Chapter 15

The evening had cooled quickly, the warmth of the afternoon slipping away without ceremony.

The sky above the tree line had turned that particular shade of deep blue that appears just before the first stars peek out, and the paddock fence was rough and solid under Cole’s forearms as he leaned into it.

Next to him, close enough that he could feel every inch of space between them, stood Jewel, her arms crossed on the top rail, her dark green eyes watching the horses move in the fading light.

Phantom moved along the far fence with his usual restless grace, his dark coat catching what was left of the evening light.

Sundancer stood near the center of the paddock, her head low as she grazed unhurriedly, just as she always did.

After a while, Phantom slowly approached her with a cautious, tentative step, as if still deciding whether to trust her, and Sundancer didn’t move away.

He noticed that. He’d been noticing it for weeks without letting himself think too much about the parallel and what it reminded him of.

“Ashley held herself together pretty well until she suddenly didn’t.

” Jewel was telling him the story about their encounter with Ashley yesterday.

She’d slipped into it naturally, without the careful measuring he used to feel in her voice—the kind that had told him, more clearly than her words, exactly how much damage he’d caused by hiding the truth from her.

He didn’t take for granted that it was now mostly gone; he was aware of its absence, like you are of a pain that has gradually eased. Grateful it was gone, but not entirely convinced it wouldn’t return.

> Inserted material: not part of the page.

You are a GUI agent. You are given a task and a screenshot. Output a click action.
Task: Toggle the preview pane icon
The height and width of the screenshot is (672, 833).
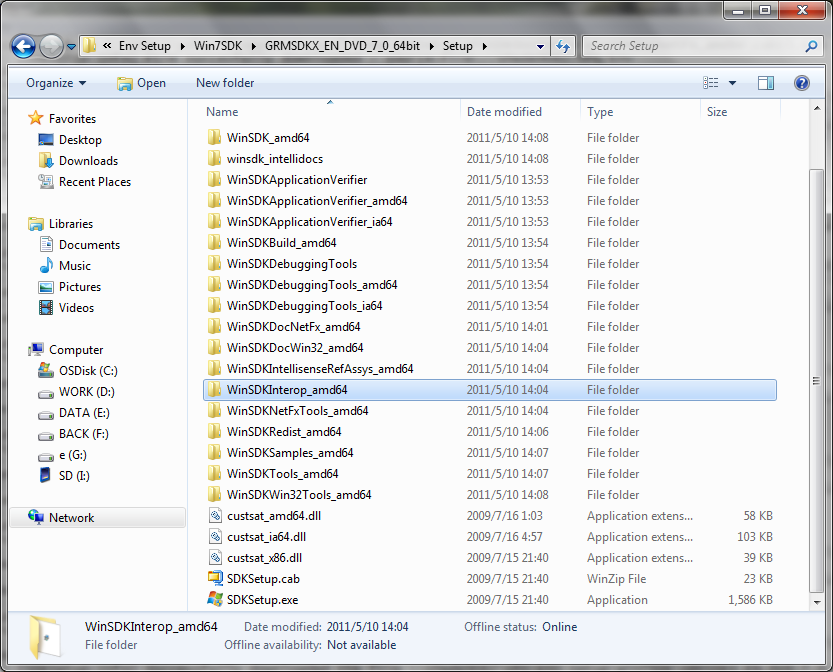point(766,83)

“She also admitted to borrowing the bracelet. And I think it was more than the ‘occasionally’ she admitted to. When I mentioned seeing her wear it in the picture, she didn’t even flinch.”

“What picture?”

She glanced at him sideways. “Well, there is no picture. I just told her I saw her wearing the bracelet in one to see what she’d do with it.”

He looked at her, not hiding his amusement. “You bluffed her.”

One corner of her mouth lifted slightly. “I’m a skip tracer. It’s not my first bluff.”

He turned back to the paddock, feeling something that wasn’t quite happiness, but it was awfully close.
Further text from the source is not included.